A U.S. District Court in Ohio has expedited the lawsuit over whether the new ballot access restrictions can be imposed for the 2014 election. All briefs must be submitted by December 18, and the hearing might be held that same day. The judge says he will decide the case no later than January 8, 2014. The legislature last month passed SB 193, which removes the four minor parties from the 2014 ballot and says they must submit approximately 28,000 valid signatures for the party, and then separate candidate petitions, if the parties want to be on the 2014 general election ballot.
The Third Circuit will hold an oral argument in Constitution Party of Pennsylvania v Aichele sometime in February 2014. This is the lawsuit in which the Constitution, Green, and Libertarian Parties are challenging the unique system that puts petitioning groups at risk of court costs of as much as $110,000 if they submit a statewide petition that is found to lack enough valid signatures.
The U.S. District Court in this case had found that none of the three parties have standing, even though the case was filed in 2012, the year in which both the Constitution Party and the Libertarian Party were challenged. The Libertarian Party took a chance and went through the court petition-checking litigation, whereas the Constitution Party withdrew its statewide petition, even though there is some reason to believe it had enough valid signatures in 2012.
During the course of the Libertarian 2012 petition-checking litigation, the state courts issued some good precedents. Specifically, signatures are not invalid just because the signer only wrote down the month and day, but not the year, in the “date” column; and signatures are not invalid if the signer moved within the same county and hadn’t yet re-registered.
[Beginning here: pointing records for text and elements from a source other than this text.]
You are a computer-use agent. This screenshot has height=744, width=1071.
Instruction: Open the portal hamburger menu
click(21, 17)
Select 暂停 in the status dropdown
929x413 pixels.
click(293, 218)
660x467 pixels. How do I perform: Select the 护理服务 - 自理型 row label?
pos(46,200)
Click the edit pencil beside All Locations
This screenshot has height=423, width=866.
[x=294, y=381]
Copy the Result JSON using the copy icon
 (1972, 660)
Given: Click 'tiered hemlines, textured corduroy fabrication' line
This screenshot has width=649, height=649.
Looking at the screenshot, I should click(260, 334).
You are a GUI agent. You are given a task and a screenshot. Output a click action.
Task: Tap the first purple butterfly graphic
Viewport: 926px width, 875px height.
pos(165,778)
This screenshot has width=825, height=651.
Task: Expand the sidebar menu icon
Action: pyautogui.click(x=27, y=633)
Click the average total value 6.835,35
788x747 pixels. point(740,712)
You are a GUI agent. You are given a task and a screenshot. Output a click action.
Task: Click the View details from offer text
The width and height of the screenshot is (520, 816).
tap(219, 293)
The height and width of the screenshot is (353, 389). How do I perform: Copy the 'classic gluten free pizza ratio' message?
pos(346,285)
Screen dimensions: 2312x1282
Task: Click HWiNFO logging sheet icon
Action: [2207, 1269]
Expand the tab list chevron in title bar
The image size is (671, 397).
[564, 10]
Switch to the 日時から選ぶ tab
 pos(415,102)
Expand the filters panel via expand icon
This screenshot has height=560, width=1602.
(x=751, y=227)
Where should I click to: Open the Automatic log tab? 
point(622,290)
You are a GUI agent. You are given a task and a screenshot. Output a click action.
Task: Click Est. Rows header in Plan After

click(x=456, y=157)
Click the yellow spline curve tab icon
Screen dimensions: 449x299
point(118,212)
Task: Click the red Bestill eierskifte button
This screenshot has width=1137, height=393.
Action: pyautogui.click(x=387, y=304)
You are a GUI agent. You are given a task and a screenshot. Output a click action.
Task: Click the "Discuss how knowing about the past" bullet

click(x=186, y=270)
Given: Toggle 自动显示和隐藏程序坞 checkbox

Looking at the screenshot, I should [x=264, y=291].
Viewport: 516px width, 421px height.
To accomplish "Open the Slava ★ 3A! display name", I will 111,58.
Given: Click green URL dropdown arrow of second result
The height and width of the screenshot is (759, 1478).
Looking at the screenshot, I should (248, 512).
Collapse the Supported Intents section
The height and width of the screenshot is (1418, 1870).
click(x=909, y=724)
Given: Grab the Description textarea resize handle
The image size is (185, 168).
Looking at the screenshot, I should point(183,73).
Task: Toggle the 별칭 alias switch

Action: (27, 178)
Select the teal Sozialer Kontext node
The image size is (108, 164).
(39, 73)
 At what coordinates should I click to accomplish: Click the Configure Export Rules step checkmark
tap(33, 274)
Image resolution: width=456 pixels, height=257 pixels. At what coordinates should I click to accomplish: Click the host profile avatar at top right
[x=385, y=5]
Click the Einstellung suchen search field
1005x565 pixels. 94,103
If those rules had been already established, the Constitution Party might have also taken the risk of having its petition validity determined by the state courts.
The three parties had filed a somewhat similar lawsuit a few years ago, but that was during an odd year when none of them had actually petitioned for that year’s election. That case was also dismissed on standing, and in that case, the Third Circuit didn’t even ask for oral arguments, but in the current case, the Third Circuit will hold oral arguments.
On November 27, Ohio filed this brief with the U.S. Supreme Court in Susan B. Anthony List v Driehaus, 13-193. The issue is Ohio’s law that makes it illegal for anyone to make a false statement in a campaign ad, whether about candidates or about ballot measures. The state argues that the U.S. Supreme Court should not take this case. The state argues that the Susan B. Anthony List (which had been sued by a congressional candidate for allegedly saying the candidate favored using taxpayer money to pay for abortions) was never threatened with prosecution, and therefore this is not a proper lawsuit for determining whether the Ohio law violates the First Amendment.
Alabama permits unqualified parties to qualify by petition in just part of the state. For some time the Alabama Libertarian Party has been circulating a petition for party status in Jefferson County, the state’s most populous county and the county that includes Birmingham. The party has been informed that its petition for 2014 county party status is valid. This will enable the party to run nominees for state legislature in districts wholly inside Jefferson County.
If the party completes a similar party petition in each of five other counties nearby, it will be entitled to run for U.S. House in 2014 in the Sixth District. The party hasn’t had any congressional nominees on the ballot since 2002, the most recent year it was a ballot-qualified party in Alabama. Thanks to Paullie for this news.